Here’s the problem: most of my computing happens on laptops which are both unreliably active (i.e. suspended) and also have unreliable network connections. (i.e. trains, etc.). I’ve done a lot of work to make it possible for my digital life to continue without interruptions. This includes writing cron jobs that exit before performing network intensive operations and making sure that most data can be downloaded and consumed in offline formats. But this is not quite ideal.
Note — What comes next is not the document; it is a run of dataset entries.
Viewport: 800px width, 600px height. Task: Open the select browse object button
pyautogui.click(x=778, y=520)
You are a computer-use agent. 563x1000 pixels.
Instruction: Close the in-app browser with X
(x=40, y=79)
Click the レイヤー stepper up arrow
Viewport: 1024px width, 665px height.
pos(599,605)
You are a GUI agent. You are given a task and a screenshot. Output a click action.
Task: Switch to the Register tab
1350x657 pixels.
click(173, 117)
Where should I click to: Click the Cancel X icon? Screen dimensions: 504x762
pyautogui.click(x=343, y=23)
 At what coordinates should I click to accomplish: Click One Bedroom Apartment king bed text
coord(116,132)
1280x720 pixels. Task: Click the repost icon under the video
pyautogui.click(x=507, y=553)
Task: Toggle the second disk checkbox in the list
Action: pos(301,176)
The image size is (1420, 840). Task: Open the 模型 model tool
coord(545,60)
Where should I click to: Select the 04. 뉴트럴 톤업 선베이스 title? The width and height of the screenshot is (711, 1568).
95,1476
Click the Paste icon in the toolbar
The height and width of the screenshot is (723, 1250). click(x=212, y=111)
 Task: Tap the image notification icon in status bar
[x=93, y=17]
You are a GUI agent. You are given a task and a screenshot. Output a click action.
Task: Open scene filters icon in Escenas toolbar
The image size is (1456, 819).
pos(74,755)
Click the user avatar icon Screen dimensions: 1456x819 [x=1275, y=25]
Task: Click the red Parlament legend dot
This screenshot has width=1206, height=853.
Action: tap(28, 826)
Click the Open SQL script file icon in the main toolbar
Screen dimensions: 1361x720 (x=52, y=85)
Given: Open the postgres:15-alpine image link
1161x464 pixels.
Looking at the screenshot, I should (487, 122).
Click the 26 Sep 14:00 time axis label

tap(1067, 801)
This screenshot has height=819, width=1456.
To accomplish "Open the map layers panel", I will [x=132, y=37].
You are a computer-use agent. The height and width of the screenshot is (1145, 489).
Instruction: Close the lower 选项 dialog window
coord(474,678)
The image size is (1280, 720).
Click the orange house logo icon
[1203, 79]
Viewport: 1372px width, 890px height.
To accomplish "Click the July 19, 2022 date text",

And I thought, “wouldn’t it be great if, I could just bundle up tasks into little chunks and throw them in a pile that the computer will process and perform when it can, so that I don’t have to remember to do things when I have a network connection and I can just drift in and out various states (active network, low-quality network, no network, and suspend/resume) without worrying about managing these states.” Sort of like a cross between cron and some sort of queuing/bus system.

Wait. A queue.

As many of you who are still reading know, the contemporary solution (and, actually historical as well, but we won’t get into that.) to enabling web applications to scale to be able to handle large amounts of work is to use queuing systems which allow applications to distribute and absorb bursts of activity, by spreading work out between high and low utilization periods. Basically: if you don’t have to do everything all at once, split everything into little “atomic” jobs, make a list and then process, and do jobs as you can until everything is done.

These are high performance systems, meant to handle nearly incomprehensible amounts of activity, but the idea is the same: I (and perhaps you too?) need a system that can figure out what state a machine is in and can save tasks and run them when the conditions are right. Simple, right?

Anyone want to work on this with me? Come on, it’ll be fun!